Sono diverse le ragioni che ci hanno spinto a scrivere alla responsabile di RFI, la più eclatante e senza dubbio la norma attraverso la quale RFI dà la possibilità di costruire la pista ciclabile ad 1,5 m dal binario richiamando per tale concessione la L. 191/74. Questa legge riguarda, invece, la prevenzione degli infortuni sul lavoro in ambienti ferroviari. Si riferisce a cantieri di lavoro provvisori quindi è del tutto inconferente con l’opera definitiva che la regione Marche intende realizzare. La legge che disciplina la separazione della proprietà laterali dalla sede ferroviaria per la sicurezza dell’esercizio ferroviario è il DPR 753/80 e vieta la costruzione di manufatti di qualsiasi specie ad una distanza minore di 6 m dalla più vicina rotaia.

Altra ragione è Il progetto della ciclabile presentato nella Conferenza dei Servizi (CDS)del 20.02.20: è datato Giugno 2019 e non tiene conto delle prescrizioni di RFI della lettera del Gennaio 2020 pertanto le autorità pubbliche presenti hanno preso visione di un progetto che non risponde a quanto verrà realizzato. Inoltre RFI ha prescritto alla Regione Marche la costruzione di una recinzione che dovrà separare ferrovia e ciclabile. Tale prescrizione non viene considerata nel verbale della CdS e la sua costruzione viene rinviata all’attuazione della ferrovia turistica come se i costi fossero a carico della ferrovia turistica e non della ciclabile.

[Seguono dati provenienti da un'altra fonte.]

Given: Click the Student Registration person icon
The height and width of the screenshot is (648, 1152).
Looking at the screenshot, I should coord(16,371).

Nella CdS si è fatto presente che nel Comune di Fano ove una bretella stradale ha interrotto la ferrovia per 30 m si dovrebbe realizzare per la ciclabile un sottovia con rampe di acceso al 5%.

Ne deriva che sarebbe necessario smantellare altri 100 m di ferrovia turistica. Da ricordare che la bretella stradale non è stata costruita “a raso” come previsto nella lettera del Febbraio 2017 di RFI al Comune di Fano ma bensì oltre un metro sopra. Tale acquiescenza potrebbe configurare un danno erariale nei confronti di un’opera pubblica appartenente al Popolo Italiano; il comportamento di RFI/Ancona è stato assai negligente, sia per la costruzione della ciclabile sia per la ricostruzione di quel tratto di ferrovia per il quale dovranno essere impiegate notevoli risorse. Chi li pagherà?

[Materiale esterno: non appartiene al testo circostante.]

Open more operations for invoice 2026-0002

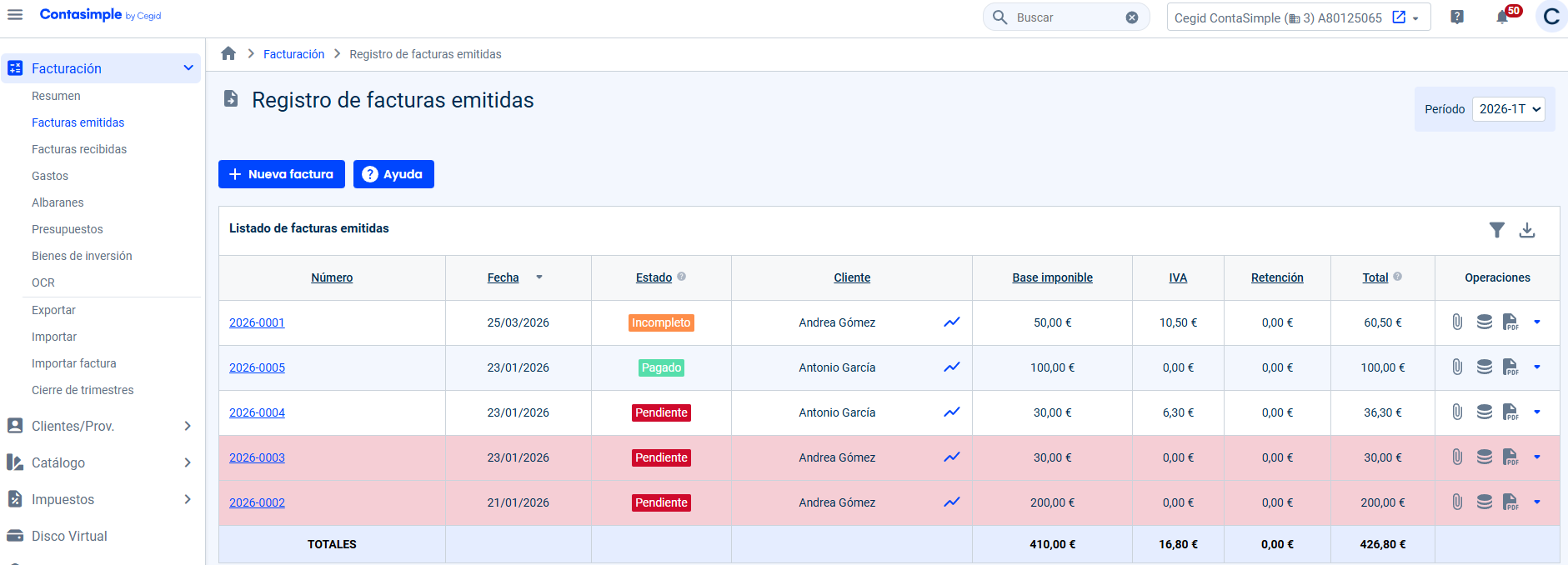[1537, 502]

Alla responsabile di RFI si è fatto presente che esistono altre possibilità di costruire le ciclabili nella Valle del Metauro: 1) progetto preliminare di 52 km non interferente ma prossimo alla ferrovia dell’Associazione FVM, ma è stato scartato dalla Regione Marche nonostante avesse un costo stimato di 9,7 milioni di euro certamente inferiore a quello che la Regione Marche vorrebbe realizzare con le correzioni che RFI ha imposto; 2) altra possibilità, quella di collocare la pista ciclabile lungo gli argini del fiume Metauro ove esiste già una strada in passato usata per il trasporto dei materiali di Cava tra Serrungarina e Fano.

Si tenga presente che recentemente ben due mozioni sono state approvate in Consiglio Regionale delle Marche che richiedono la riapertura della ferrovia Fano-Urbino, rendendo ovvia la collocazione della ciclabile in altro luogo. Infine è invece auspicabile che RFI avvii lo studio di fattibilità previsto in capo alla Fano-Urbino, come approvato nell’aggiornamento 2018-2019 del Contratto di Programma tra Mit ed RFI.